I've only come across this once, and it was a book I bought off a seller on eBay - they had sellotaped the packaging to the book and it totally ripped the front cover! I was so cross about it and I instantly hated the book and never read it.

Grimchmas · 05/01/2024 23:53

<cries in book tokens>

decisionssmecisions · 06/01/2024 00:05

I just remembered where I was shown this, it's when I had a Saturday job in a dept store on a perfume counter. They used to offer free gift wrapping & valentines & Christmas the queues were big. This was the 90s.

It's not about holding the paper down, it's about making it snug & to stop sliding so it looks neat & symmetrical in a fast fashion.

DappledThings · 06/01/2024 00:07

FatherJackHackettsUnderpantsHamper · 05/01/2024 23:48

Because it's not damaging the item, just the packaging. A book cover I suppose is the item but still doesn't affect anything.

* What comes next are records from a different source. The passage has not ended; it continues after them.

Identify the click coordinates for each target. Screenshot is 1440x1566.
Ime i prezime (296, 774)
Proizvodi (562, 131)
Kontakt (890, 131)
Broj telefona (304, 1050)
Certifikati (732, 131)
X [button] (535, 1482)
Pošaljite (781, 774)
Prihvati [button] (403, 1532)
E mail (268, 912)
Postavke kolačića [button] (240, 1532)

We must view these things differently, because I would certainly see the box of, say, a game of Cluedo as part of the item. I doubt they could sell it for anything approaching the same price in the shop if they just put the board, cards, weapons and plastic people in a bag; it's all part of the item as a whole, imho.

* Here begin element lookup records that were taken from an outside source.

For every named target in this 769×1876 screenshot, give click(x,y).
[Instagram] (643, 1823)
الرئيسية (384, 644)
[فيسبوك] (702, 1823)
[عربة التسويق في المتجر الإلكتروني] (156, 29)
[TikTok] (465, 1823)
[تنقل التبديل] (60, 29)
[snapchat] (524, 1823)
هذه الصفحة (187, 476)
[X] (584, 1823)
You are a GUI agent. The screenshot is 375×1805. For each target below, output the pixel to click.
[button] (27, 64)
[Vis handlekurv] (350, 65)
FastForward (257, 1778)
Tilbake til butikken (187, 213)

Not that it would be damaged by sellotape, but how would you explain things like perfume bottles? They never, ever bother tell you in the adverts what it actually smells like; the main part of the product that attracts people to spend a lot of money on it is the shape and style of the bottle, along with some celeb's name written on the side. I can't see anybody wanting to buy the perfume itself - ostensibly the actual product - if they sold the exact same stuff in a washed-out Ribena bottle!

Would you also extend the 'it's just the packaging, it doesn't matter' rule to people? If somebody wore scruffy/dirty/torn clothes to a special do - would you bat it away in the same manner, as long as they were kind and charming with their personality and behaviour?!

I have no opinion on perfume bottles, I've never bought any. If people are swayed by the shape of the bottle rather than the smell that's up to them.

On clothes I don't think that's a reasonable comparison. The clothes are the item, not the packaging. Although I probably do have less judgement about the relative scruffiness of clothes than others. I wouldn't go out in the morning in a stained top but I wouldn't be rushing to change in the middle of the day if it got stained. Nor would I change for going out usually.

decisionssmecisions · 06/01/2024 00:08

When I was young, it took me ages to realise that some people do this kind of thing as a power play or as a “how much do you love me” test.

Yeah that's definitely what she is doing! 😆 Jfc, some people must find life really difficult.